#### Excerpted records ####

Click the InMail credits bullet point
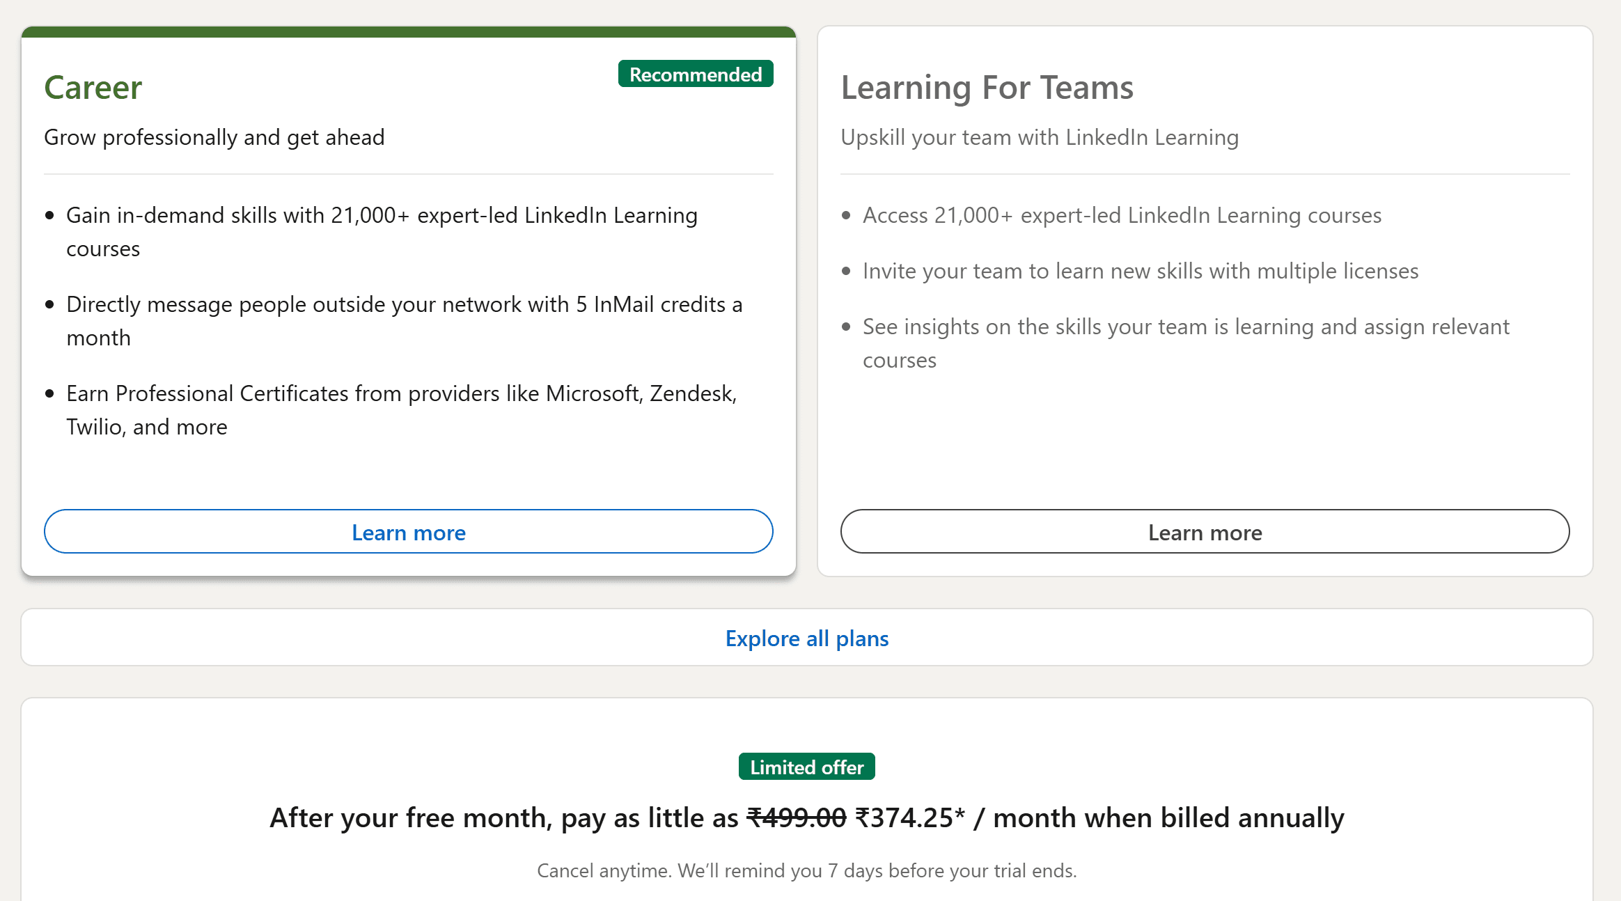Viewport: 1621px width, 901px height. (x=404, y=320)
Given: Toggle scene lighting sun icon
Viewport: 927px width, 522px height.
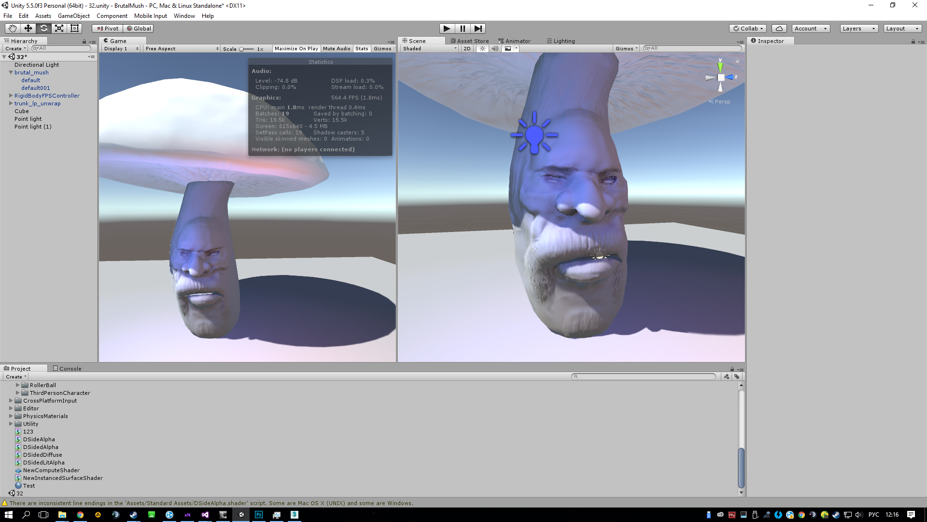Looking at the screenshot, I should [482, 48].

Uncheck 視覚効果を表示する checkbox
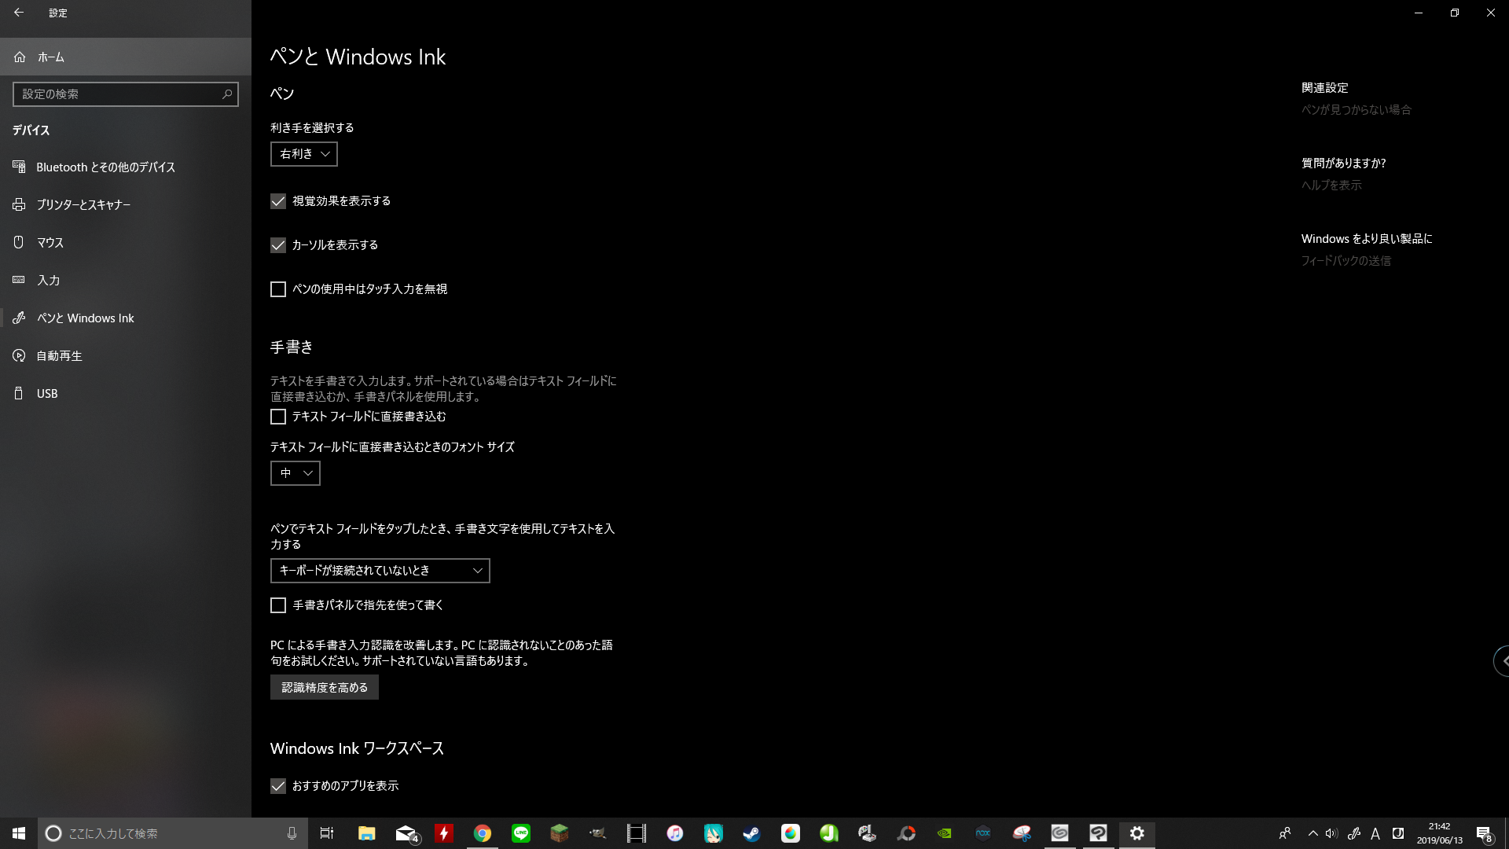click(278, 201)
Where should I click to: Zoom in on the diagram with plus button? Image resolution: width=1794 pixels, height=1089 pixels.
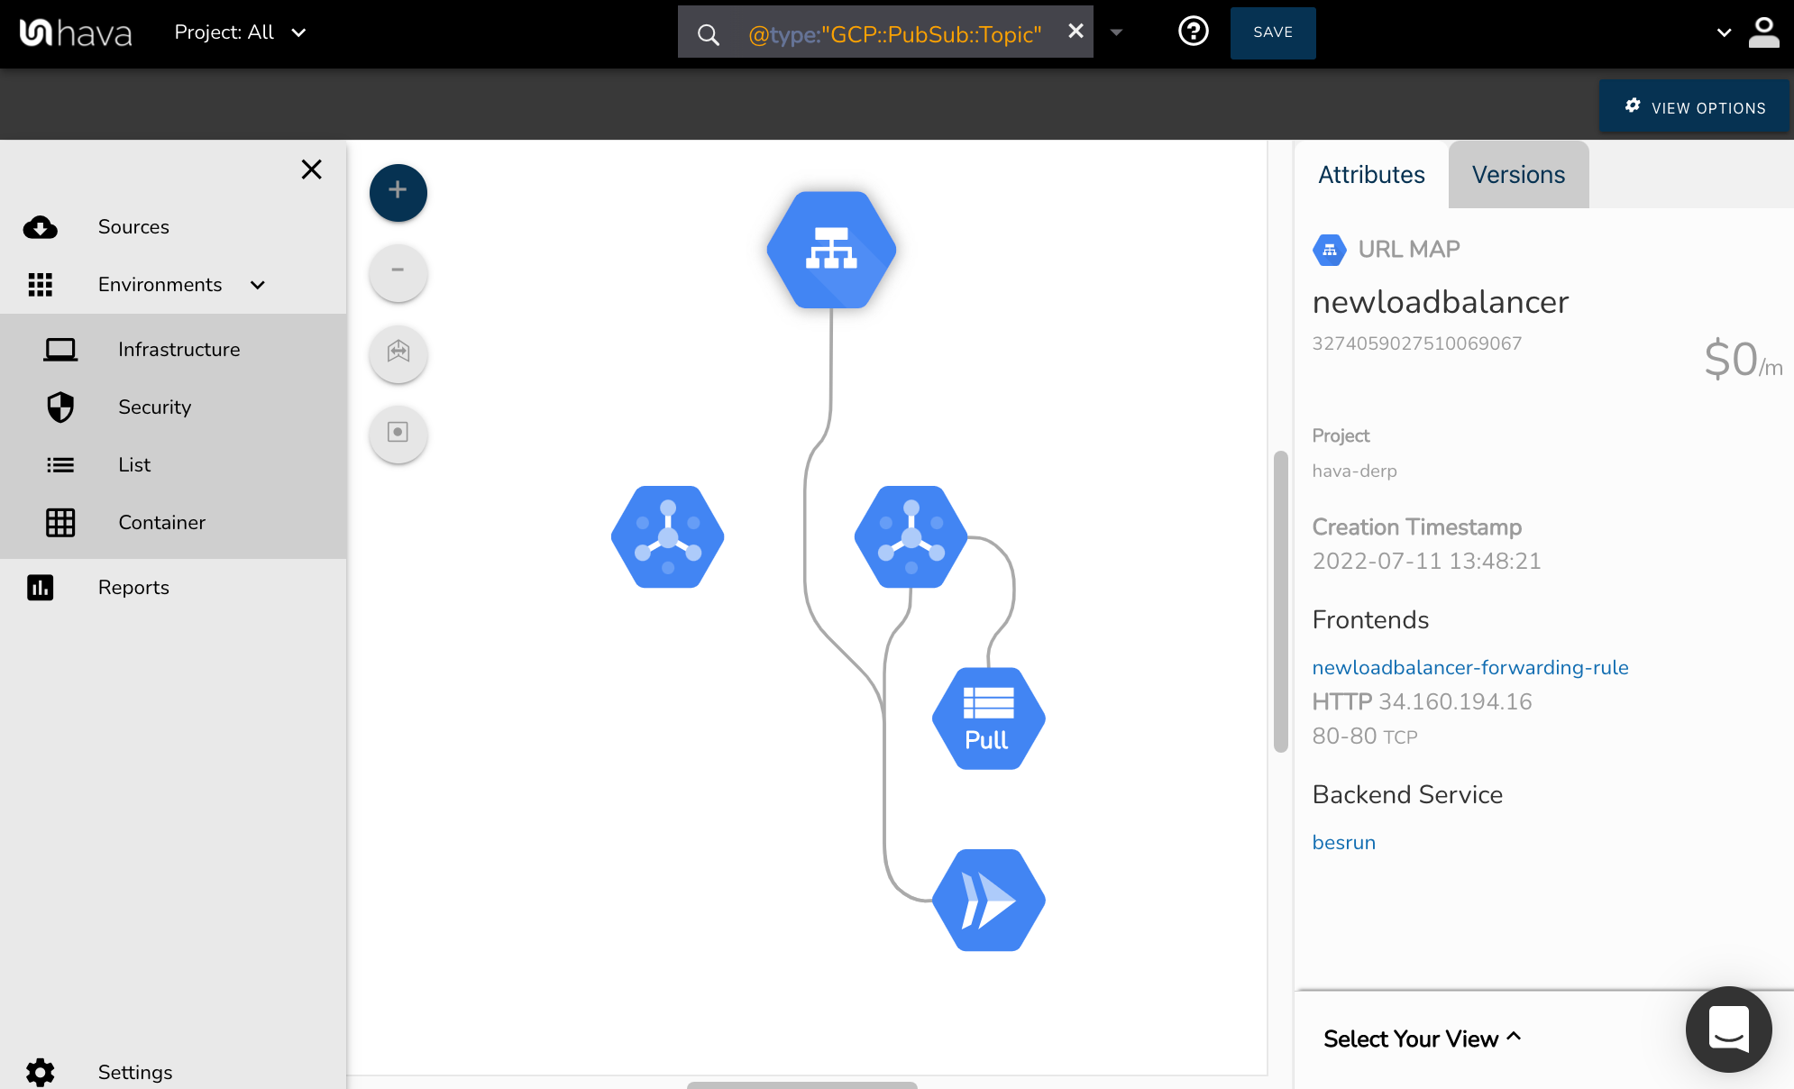click(x=398, y=192)
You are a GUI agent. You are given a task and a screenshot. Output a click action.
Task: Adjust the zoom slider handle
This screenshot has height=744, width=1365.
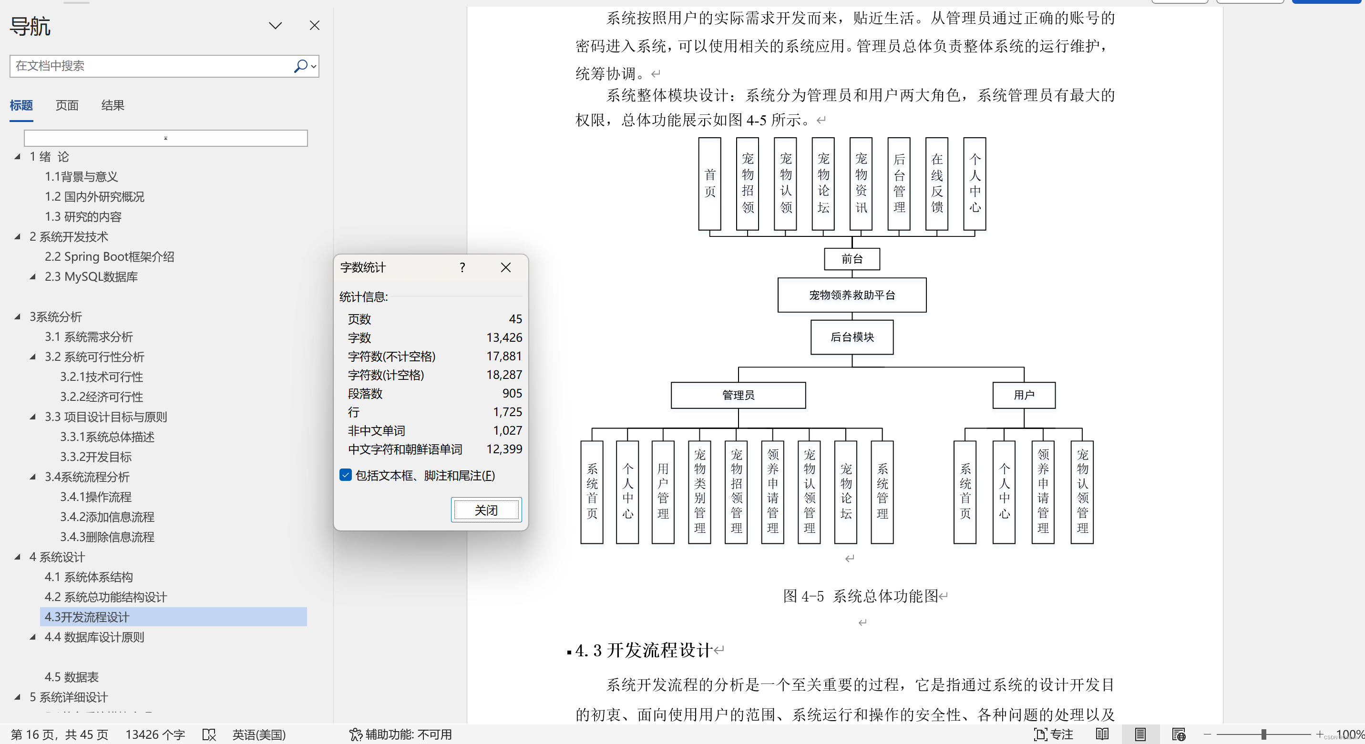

####

> _Assignment_:
Begin at the line that contains "You are a GUI" and transcribe exactly, and only, each line through the final line of the data above, both included; the pictures do not go in.

> _Result_:
You are a GUI agent. You are given a task and a screenshot. Output a click action.
Task: Adjust the zoom slider handle
This screenshot has height=744, width=1365.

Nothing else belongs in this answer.